In the face of this widespread and painful experience, it becomes essential to define success on our own terms. What are your criteria? What does a realistic goal look like, given your actual resources? Whose feedback truly matters to you? These questions help us stay grounded and build on a strong foundation.

Rethinking Excellence

What if we stopped subscribing to their standards? What if we redefined excellence—not as publication, performance, eloquence, or the approval of those in power—but as something grounded in our own values? What if we gave ourselves permission to fail, without letting it erode our sense of worth? Failure doesn’t mean we don’t belong. It’s a step, a detour—sometimes even a crack that lets something new emerge.

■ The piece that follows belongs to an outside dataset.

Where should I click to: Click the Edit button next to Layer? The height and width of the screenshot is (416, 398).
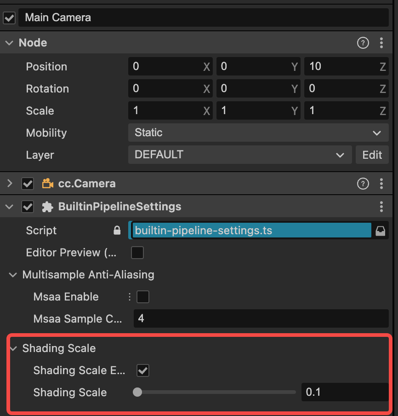372,155
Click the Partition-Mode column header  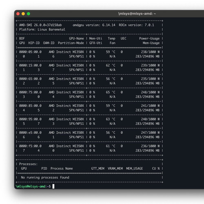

Giving Ourselves Permission to Be Unproductive

Relearning how to exist outside of constant striving and self-justification is a path to healing. You have the right to do what feeds you, even if it serves no clear objective. You have the right to laugh, to paint, to garden, to be still, to be bored. Capitalism wants your time to be monetized. Oppression wants you drained.

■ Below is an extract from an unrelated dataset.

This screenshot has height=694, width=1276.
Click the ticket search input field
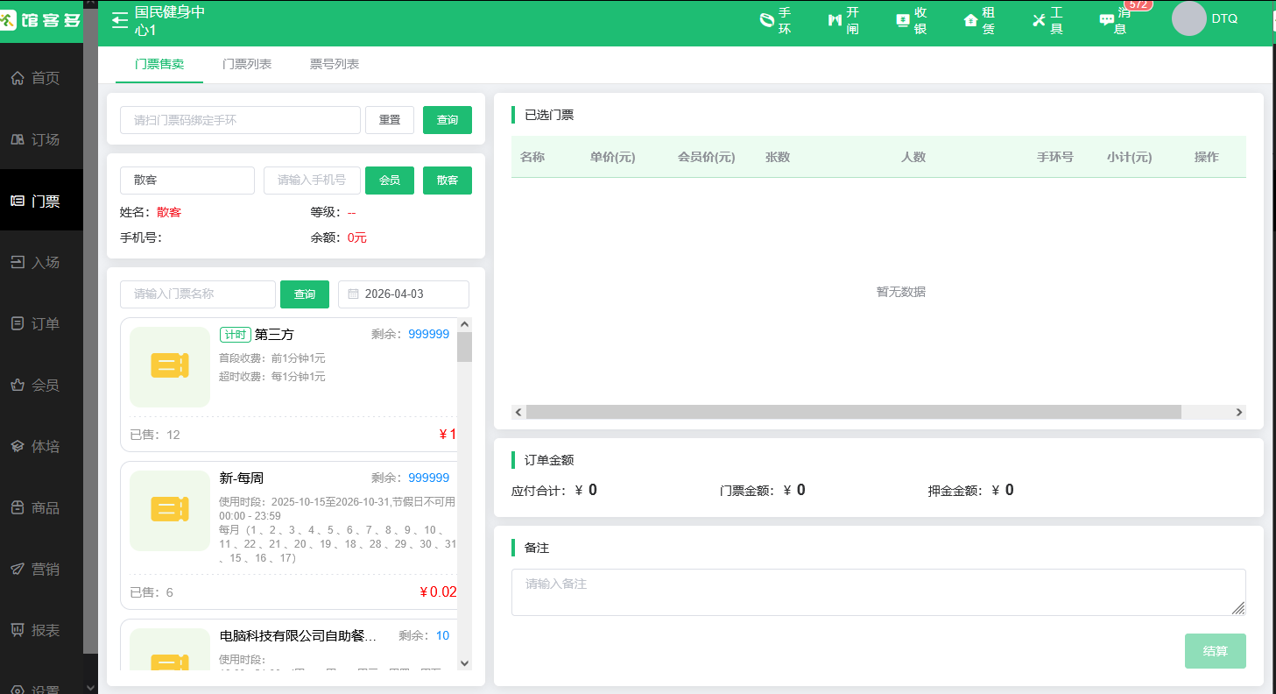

In moments of discouragement, joy is a fragile yet resilient thread. It’s not a luxury—it’s a necessity. It’s what endures when everything else falters, what binds us when we come together, what reminds us that our lives are so much richer than what’s being offered.

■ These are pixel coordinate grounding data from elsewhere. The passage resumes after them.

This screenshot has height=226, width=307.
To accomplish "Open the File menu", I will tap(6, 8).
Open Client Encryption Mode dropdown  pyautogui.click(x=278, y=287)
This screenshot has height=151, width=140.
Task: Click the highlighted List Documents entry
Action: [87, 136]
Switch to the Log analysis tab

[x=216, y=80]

Some Practical Ways to Nurture Confidence and Joy

  • Define your own markers of success. Refuse to let institutional recognition be your only measure.
  • Own your knowledge. If you know something, claim it. You don’t need to apologize for knowing—you’ve earned it.
  • Reach out for support. The idea of total independence is an individualist myth. You have the right to falter—and to be held, just as you’ve held others.
  • Speak to yourself with care. Words carry weight. Swap out “I was offered this job” for “I got this job.” It wasn’t a gift—you earned it, and you’re equipped to do it.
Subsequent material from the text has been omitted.